> Wat nodig is:
Schrijf uit het tekstfragment hieronder woordelijk het deel over dat opent met de woorden "Soms herken ik" en sluit met "de les blijf.".

> Tekstfragment:
Soms herken ik aardig wat van Wim Helsen in mezelf. Je begint een verhaal, maar wijkt wat later af van de verhaallijn om iets te verduidelijken. Ook daar dwaal je weer van af en na tig zijsprongetjes ben je zo ver verwijderd van de kern van het verhaal, dat je het gewoon maar laat. Wim Helsen wist zich in zijn conferences steeds weer terug te worstelen naar de kerngedachte. Dat was de kracht van de voorstelling: na zoveel omzwervingen komt alles mooi weer samen, een perfecte pointe.
Ik had het in mijn eerste stukje over de cult of the new. Helaas was ik te ver afgedwaald om terug te gaan en wordt het een stukje in twee delen. Ik hoop dat ik nu wat meer bij de les blijf.

> Aangeleverde gegevens:

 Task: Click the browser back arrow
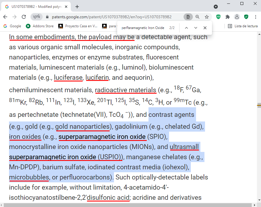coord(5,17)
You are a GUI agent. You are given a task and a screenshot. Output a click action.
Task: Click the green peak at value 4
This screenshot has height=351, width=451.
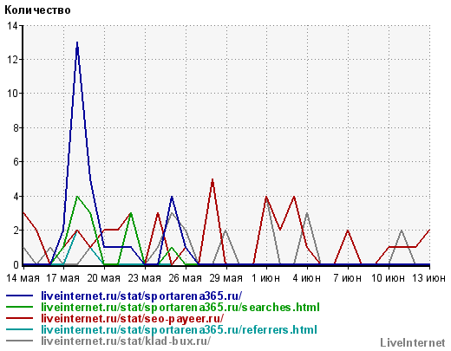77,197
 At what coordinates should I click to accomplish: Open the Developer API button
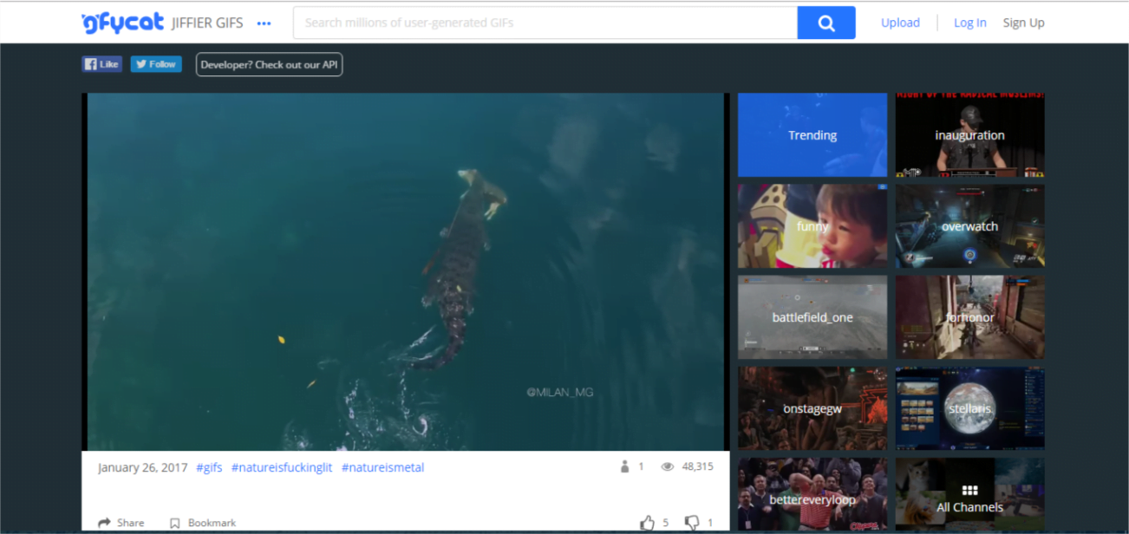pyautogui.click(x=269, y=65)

--

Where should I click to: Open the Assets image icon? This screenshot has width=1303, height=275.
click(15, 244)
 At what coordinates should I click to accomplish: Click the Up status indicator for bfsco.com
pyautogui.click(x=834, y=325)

* * *

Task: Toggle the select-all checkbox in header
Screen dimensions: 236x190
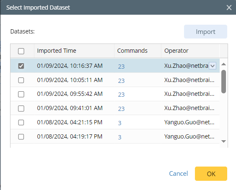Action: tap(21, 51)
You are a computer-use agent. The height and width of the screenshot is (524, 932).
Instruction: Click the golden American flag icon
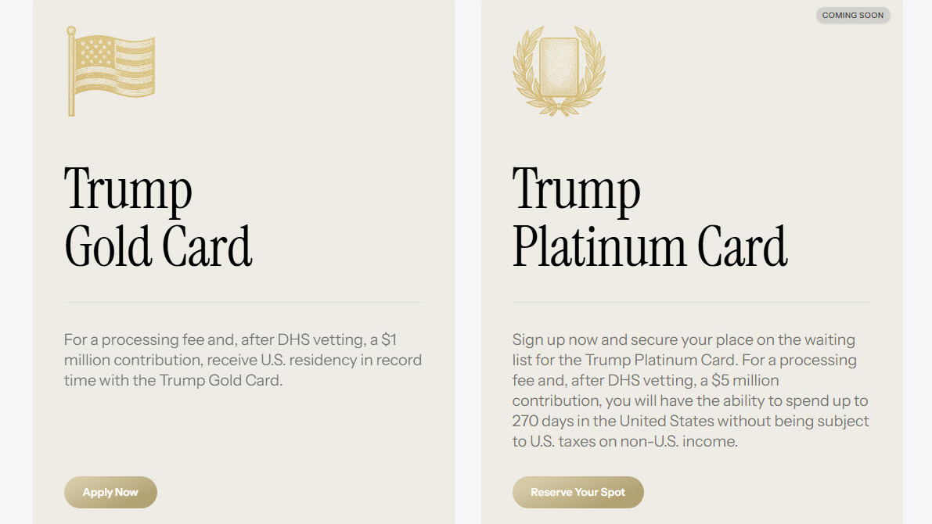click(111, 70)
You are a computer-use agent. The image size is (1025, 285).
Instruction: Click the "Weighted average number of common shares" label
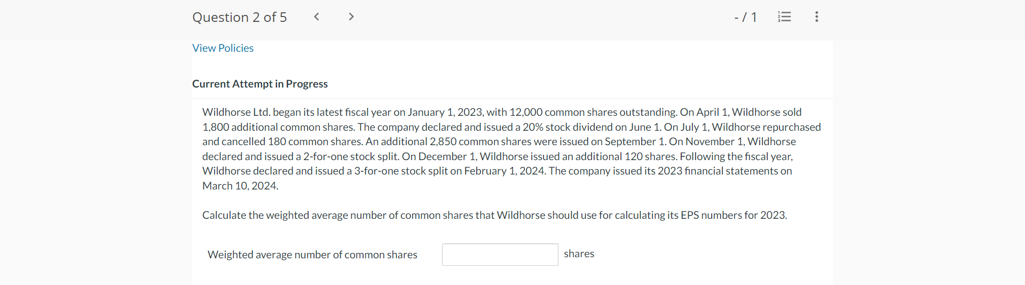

> Volledig antwoord:
Soms herken ik aardig wat van Wim Helsen in mezelf. Je begint een verhaal, maar wijkt wat later af van de verhaallijn om iets te verduidelijken. Ook daar dwaal je weer van af en na tig zijsprongetjes ben je zo ver verwijderd van de kern van het verhaal, dat je het gewoon maar laat. Wim Helsen wist zich in zijn conferences steeds weer terug te worstelen naar de kerngedachte. Dat was de kracht van de voorstelling: na zoveel omzwervingen komt alles mooi weer samen, een perfecte pointe.
Ik had het in mijn eerste stukje over de cult of the new. Helaas was ik te ver afgedwaald om terug te gaan en wordt het een stukje in twee delen. Ik hoop dat ik nu wat meer bij de les blijf.